- Kim była babcia Barona, Marlena Milwiw-Baron
- Jak Sandra Kubicka wspiera Barona podczas żałoby
- Jak Aleksander Milwiw-Baron pożegnał babcię
Sandra Kubicka wspiera Barona podczas żałoby
Baron zdradził, że w dniu, gdy odeszła jego babcia, miał zaplanowany koncert. Kilka minut przed wejściem na scenę dowiedział się o śmierci Marleny Milwiw-Baron. "Odeszła 1 maja wieczorem. Dowiedziałem się o tym 5 minut przed wejściem na scenę z Afromental. Choć moje serce pękło na tysiące kawałków, wiedziałem, że muszę wejść na scenę dla niej i zagrać, oddając Jej tym hołd" - wyznał.
Modelka Sandra Kubicka wspiera ojca swojego syna. Przypomnijmy, że jakiś czas temu ogłosiła rozstanie z Aleksandrem Milwiw-Baronem. Jednak pozostaje z nim w dobrych stosunkach.

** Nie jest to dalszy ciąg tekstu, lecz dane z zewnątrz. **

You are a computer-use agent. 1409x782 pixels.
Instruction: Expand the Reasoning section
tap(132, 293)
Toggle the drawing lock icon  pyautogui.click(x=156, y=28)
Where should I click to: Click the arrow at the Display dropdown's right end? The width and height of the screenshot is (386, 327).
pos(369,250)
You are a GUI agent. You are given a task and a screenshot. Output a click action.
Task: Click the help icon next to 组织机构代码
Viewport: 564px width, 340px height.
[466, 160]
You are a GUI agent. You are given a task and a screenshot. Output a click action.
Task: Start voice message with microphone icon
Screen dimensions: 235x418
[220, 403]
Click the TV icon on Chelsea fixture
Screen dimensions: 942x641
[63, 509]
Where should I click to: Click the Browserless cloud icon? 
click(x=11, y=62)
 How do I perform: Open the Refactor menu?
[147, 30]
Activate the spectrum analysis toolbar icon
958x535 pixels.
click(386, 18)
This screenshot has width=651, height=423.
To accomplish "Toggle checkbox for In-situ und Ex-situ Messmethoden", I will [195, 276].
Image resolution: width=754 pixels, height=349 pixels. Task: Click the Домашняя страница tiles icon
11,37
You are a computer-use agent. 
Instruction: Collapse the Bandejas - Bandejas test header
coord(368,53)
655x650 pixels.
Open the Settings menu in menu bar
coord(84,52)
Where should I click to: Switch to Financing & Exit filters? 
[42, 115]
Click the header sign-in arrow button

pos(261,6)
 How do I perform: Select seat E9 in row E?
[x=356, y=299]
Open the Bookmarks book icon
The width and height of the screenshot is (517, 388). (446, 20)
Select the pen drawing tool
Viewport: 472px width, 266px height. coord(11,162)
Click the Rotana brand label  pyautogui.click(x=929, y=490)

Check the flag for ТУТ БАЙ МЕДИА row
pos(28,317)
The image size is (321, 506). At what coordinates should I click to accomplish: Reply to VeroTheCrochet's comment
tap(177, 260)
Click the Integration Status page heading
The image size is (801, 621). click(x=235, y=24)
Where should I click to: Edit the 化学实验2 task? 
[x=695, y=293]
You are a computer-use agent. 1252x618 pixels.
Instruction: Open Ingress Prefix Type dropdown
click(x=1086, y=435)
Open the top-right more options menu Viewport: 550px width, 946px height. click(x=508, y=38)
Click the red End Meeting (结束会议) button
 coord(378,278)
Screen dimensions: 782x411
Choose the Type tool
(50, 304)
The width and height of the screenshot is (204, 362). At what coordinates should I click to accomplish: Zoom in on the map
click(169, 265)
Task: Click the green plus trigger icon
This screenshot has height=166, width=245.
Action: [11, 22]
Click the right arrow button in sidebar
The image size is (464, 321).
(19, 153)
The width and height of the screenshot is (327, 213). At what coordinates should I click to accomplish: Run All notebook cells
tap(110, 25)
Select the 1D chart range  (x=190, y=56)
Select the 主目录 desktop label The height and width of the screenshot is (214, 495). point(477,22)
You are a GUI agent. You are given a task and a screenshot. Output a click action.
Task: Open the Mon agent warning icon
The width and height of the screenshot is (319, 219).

Baron musiał wziąć udział w nagraniach na żywo programu typu talent-show, w którym jest jurorem. Sandra Kubicka zwróciła uwagę na to, że występowanie w telewizji w trakcie żałoby nie jest dla niego łatwe.
"Praca w telewizji ma swoje piękne i brzydkie strony. Dla mnie to jest właśnie ta brzydka. Nie ważne, że zmarła ci twoja ukochana osoba, że serce pęka ci na kawałki, że chcesz zawinąć się w kłębek, schować pod kołdrą, że płaczesz w garderobie przed wejściem na antenę — musisz iść, bo umowy podpisane. Bo to finał na żywo. Bo to twoja drużyna, więc musisz się pojawić. Musisz wyłączyć swoje emocje i swoją żałobę, żeby widz był zadowolony" - napisała na InstaStories.
Alek, podziwiam twoją dzisiejszą postawę, bo ja bym nie mogła, gdyby to była moja babcia. Po prostu bym nie mogła. Trzymasz się bardzo dzielnie. Mam kulkę w gardle ze stresu, a to nie ja siedzę na tym fotelu. Mam nadzieję, że to, co napisałam, da niektórym do zrozumienia, że nie wszystko jest tak proste jak się wydaje. A w tej pracy nie można zadzwonić sobie po L4... Dzisiejszy finał bardzo dużo go kosztuje.
Kim była Marlena Milwiw-Baron, prywatnie babcia Barona z Afromental?
Marlena Milwiw-Baron przyszła na świat 22 września 1931 roku we Lwowie. Po II wojnie światowej zamieszkała w Warszawie i w 1955 roku ukończyła Państwową Wyższą Szkołę Teatralną w Warszawie. Przed kamerą zadebiutowała w 1962 roku w filmie "Jak być kochaną" w reżyserii Wojciecha Hasa. Za osiągnięcia otrzymała Złoty Krzyż Zasługi (1978), Krzyż Kawalerski Orderu Odrodzenia Polski (1988) oraz Złoty Medal "Zasłużony Kulturze Gloria Artis" (2007).
W ostatnich latach przebywała w Domu Artystów Weteranów Scen Polskich w Skolimowie. Na profilu Fundacji Artystów Weteranów Scen Polskich poinformowano o śmierci artystki.
"Z wielkim źalem żegnamy naszą podopieczną, panią Marlenę Milwiw Baron, wspaniałą aktorkę, mieszkankę DAW. Synowi, panu Piotrowi Baronowi, wielkiej dumie pani Marleny, jak i całej jej rodzinie, składamy wyrazy współczucia i podzielamy ból" - przeczytaliśmy.